In the computer vision field, after deep learning was introduced into object detection [9,21], deep networks rapidly became the mainstream models because of their advantages in accuracy. In recent years, abundant research has been carried out to further improve the performance of deep learning models, among which some ideas are somewhat similar to our two improvements.

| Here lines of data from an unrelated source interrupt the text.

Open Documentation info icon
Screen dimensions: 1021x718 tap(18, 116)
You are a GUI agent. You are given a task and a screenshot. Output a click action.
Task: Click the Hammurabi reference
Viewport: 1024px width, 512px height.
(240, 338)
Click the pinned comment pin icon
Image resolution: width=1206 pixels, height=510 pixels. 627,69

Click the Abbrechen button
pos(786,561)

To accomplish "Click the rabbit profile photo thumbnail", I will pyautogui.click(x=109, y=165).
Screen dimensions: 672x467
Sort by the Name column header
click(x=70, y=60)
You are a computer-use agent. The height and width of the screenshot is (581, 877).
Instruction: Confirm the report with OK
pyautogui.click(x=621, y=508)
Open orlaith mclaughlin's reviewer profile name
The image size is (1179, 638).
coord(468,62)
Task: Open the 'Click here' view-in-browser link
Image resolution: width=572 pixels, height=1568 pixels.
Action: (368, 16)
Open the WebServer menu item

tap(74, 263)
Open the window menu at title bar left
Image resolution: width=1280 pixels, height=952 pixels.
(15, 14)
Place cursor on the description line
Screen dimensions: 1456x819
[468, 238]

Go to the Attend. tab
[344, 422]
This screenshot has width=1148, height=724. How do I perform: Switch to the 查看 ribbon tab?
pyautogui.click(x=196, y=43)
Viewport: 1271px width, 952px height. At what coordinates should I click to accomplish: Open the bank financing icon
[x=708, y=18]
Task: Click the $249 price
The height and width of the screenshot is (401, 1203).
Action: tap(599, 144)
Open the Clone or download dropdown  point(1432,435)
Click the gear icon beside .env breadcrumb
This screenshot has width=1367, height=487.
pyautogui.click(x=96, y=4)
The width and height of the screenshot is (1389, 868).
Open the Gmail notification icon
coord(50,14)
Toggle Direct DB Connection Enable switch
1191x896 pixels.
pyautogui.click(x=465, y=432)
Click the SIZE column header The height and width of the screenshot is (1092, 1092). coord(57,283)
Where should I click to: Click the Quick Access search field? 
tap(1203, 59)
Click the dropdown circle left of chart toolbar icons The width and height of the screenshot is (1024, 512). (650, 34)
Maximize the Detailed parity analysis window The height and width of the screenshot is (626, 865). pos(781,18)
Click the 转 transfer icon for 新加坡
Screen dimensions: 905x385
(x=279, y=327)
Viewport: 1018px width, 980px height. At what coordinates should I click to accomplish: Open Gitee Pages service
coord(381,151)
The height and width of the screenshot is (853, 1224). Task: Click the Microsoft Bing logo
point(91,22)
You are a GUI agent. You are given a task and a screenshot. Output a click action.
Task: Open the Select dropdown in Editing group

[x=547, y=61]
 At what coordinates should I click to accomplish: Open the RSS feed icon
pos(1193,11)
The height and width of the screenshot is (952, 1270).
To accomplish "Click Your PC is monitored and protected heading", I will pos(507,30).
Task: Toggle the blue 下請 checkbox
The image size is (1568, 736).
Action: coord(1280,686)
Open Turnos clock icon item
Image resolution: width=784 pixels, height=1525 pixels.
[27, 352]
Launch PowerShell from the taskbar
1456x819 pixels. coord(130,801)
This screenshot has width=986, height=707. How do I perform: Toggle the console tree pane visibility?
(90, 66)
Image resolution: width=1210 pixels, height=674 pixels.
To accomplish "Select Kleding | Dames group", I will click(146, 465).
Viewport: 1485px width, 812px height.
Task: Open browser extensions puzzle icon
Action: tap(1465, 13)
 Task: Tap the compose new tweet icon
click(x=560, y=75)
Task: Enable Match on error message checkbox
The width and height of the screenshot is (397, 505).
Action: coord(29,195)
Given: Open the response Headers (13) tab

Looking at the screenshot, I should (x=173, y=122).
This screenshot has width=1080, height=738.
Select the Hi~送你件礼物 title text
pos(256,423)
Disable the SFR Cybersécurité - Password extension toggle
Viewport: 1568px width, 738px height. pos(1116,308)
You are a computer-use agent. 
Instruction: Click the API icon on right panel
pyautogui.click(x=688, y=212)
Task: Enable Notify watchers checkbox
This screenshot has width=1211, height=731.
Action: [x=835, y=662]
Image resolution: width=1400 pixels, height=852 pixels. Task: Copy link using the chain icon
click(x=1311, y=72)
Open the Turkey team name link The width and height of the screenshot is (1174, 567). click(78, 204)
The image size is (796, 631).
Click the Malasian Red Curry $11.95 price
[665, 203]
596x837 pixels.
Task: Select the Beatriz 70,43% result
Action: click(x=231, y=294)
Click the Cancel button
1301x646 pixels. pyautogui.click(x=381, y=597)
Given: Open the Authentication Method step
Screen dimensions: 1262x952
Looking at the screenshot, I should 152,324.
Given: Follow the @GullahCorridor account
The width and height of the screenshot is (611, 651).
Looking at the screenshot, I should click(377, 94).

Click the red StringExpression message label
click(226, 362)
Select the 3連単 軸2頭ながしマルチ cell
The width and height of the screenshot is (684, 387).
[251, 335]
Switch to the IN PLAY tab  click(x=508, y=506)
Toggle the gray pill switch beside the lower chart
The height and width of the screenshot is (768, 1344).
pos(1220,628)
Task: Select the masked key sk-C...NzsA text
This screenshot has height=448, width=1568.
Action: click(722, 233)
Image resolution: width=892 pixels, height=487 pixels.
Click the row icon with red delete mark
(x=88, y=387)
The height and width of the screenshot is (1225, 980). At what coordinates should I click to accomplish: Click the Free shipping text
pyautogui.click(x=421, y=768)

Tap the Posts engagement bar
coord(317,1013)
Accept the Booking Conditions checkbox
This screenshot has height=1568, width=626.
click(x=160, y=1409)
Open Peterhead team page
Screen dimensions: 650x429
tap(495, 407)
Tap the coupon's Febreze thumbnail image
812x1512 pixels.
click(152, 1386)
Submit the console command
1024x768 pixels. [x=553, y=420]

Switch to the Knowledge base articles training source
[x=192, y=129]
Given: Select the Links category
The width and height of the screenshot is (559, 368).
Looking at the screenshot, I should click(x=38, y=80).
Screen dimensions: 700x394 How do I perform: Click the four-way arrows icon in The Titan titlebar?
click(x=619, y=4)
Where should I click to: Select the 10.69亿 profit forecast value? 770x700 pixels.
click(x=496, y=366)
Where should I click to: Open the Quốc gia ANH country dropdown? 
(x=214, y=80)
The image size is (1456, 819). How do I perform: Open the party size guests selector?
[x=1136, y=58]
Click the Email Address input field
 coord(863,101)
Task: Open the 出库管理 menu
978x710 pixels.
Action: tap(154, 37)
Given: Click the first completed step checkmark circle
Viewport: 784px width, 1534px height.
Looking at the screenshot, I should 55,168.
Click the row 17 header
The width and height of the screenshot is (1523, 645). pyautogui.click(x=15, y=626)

To deal with the difference between object sizes, the authors of [22,23] combined multiple levels of feature maps together with techniques of region of interest (RoI) pooling, deconvolution, etc., and then detected various sizes of objects based on the integrated feature map. Further, the authors of [12,14,24] directly carried out predictions on each extracted feature map instead of integrating them, which is more effective to adapt to the size change of objects. Recently, the authors of [25] also adopted multi-scale feature maps based on the classical one-stage model YOLO [26], and improved the accuracy mainly on small object detection. Although multiple feature maps are beneficial to the adaptation to the size difference, they consume more time in the detection process, which is an obvious problem especially for two-stage models like Faster R-CNN. Moreover, to obtain higher efficiency, the authors of [27] designed scale-transfer layers to obtain high-resolution feature maps with few additional parameters and computational overhead. In this paper, we also predict results on multiple extracted feature maps. Additionally, we assign different weights that dynamically vary with object sizes to different levels of feature maps, inspired by the idea that low-level feature maps with high resolutions perform better in detecting small objects while the high-level feature maps are more suitable for large ones [23].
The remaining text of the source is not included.